CONSIGNE
Pour chacune des affirmations suivantes, dites par oui ou par non si elle concorde avec le texte sur l'oralité de l'épopée, puis citez textuellement les mots du texte qui tranchent. 1. La traduction de l'édition citée est due à Philippe Jaccottet. 2. L'Iliade et L'Odyssée sont présentées comme les plus anciens textes littéraires grecs. 3. La poésie épique est décrite comme destinée uniquement à la lecture silencieuse.

---------- SECTION DE TEXTE ----------

Les citations font référence à l’édition « La Découverte », traduction, notes et postface de Philippe Jaccottet.

Beaucoup d’auteurs et critiques ont remis en question l’origine de L’Iliade et L’Odyssée jusqu’à douter même de l’existence d’Homère considéré aussi comme un aède illettré. Les deux épopées les plus connues, les plus anciens textes littéraires grecs relèvent en effet d’une longue tradition orale, transmise par les aèdes, au moyen d’une mémoire orale commune.

Problématique : Alors, dans quelle mesure l’oralité est-elle constitutive du genre épique ? Comment expliquer la référence textuelle incontournable de ces épopées, dans la mesure où leur transcription manuscrite devient une forme fixée pour tous ?
1. L'oralité
La poésie porte les marques de la tradition orale : elle est destinée à être lue, interprétée, jouée. De son origine orale, découlent des caractéristiques fondamentales du texte épique colporté par les aèdes, avant leur fixation dans la tradition manuscrite.

---------- SEGMENT DE DONNÉES ----------

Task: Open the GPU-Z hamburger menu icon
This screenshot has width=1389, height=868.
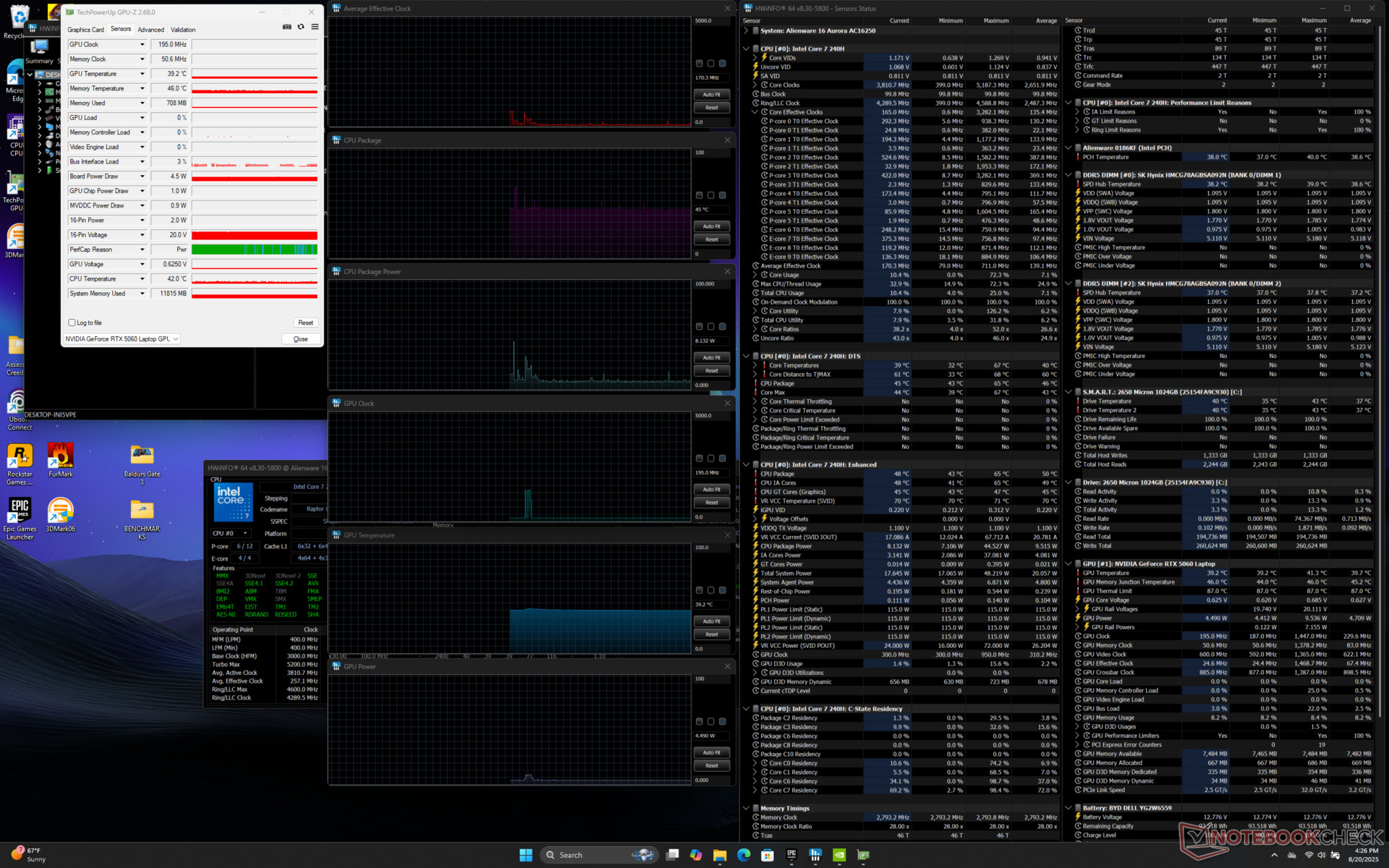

----------

RÉPONSE
1. Oui : « traduction, notes et postface de Philippe Jaccottet ».
2. Oui : « les plus anciens textes littéraires grecs ».
3. Non : « elle est destinée à être lue, interprétée, jouée ».